# ABOUT THIS EXERCISE:
Copy out each line of the data that holds the string "computer".

# GIVEN RECORDS:
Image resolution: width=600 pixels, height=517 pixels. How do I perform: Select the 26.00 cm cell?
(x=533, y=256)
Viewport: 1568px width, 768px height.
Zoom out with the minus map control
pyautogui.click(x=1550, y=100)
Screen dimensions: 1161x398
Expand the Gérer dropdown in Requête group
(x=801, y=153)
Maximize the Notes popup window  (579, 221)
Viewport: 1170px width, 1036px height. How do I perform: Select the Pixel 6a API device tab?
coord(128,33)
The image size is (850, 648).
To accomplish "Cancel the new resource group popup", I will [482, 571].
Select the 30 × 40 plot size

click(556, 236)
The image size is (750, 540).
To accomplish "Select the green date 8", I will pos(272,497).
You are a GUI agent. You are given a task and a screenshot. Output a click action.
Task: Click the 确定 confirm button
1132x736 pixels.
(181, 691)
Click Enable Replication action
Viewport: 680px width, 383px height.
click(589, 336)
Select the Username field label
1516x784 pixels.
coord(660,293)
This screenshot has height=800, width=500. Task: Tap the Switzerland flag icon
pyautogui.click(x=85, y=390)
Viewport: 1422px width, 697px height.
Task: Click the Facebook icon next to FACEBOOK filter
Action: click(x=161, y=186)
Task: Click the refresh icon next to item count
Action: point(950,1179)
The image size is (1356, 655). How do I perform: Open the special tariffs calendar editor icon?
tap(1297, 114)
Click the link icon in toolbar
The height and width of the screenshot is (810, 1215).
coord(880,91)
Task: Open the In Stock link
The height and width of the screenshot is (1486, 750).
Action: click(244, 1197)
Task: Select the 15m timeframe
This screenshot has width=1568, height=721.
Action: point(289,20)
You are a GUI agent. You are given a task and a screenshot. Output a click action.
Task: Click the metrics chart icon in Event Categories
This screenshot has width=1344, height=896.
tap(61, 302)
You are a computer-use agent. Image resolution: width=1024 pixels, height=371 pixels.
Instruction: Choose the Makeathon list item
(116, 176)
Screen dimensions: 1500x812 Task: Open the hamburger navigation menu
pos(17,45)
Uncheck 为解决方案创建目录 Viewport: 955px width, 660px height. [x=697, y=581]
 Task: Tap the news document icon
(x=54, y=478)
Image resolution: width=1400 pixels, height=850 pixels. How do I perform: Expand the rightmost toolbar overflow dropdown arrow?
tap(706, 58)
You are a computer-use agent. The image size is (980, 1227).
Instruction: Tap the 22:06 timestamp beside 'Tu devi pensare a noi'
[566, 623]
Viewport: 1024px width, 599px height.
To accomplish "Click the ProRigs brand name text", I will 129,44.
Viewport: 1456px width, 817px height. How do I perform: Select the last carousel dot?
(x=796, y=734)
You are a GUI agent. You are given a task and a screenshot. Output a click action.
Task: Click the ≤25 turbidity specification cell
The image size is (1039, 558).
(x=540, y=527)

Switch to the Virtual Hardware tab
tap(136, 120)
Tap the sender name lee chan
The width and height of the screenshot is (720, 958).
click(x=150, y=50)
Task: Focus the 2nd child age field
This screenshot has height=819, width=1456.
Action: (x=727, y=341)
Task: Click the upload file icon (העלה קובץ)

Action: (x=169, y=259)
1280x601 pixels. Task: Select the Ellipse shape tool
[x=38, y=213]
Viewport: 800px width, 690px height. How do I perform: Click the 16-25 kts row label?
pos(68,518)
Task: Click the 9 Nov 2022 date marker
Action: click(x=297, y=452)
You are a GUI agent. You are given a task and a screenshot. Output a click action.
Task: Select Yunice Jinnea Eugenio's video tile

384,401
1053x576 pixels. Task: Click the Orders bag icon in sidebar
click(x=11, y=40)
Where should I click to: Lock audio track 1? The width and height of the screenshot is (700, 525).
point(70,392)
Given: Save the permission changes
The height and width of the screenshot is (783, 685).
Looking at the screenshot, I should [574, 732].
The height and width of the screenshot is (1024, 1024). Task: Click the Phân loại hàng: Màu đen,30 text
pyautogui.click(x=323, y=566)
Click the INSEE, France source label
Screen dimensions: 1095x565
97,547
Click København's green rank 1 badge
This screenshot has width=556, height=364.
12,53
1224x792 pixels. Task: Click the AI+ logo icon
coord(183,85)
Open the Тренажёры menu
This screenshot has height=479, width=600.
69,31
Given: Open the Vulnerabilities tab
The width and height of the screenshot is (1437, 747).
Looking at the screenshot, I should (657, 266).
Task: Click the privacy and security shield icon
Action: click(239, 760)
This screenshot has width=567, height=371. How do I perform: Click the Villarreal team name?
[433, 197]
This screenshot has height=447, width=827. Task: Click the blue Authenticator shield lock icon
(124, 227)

# TASK RESULT:
You are a computer-use agent. Image resolution: width=1024 pixels, height=371 pixels.
You are a computer-use agent. The image size is (980, 1227).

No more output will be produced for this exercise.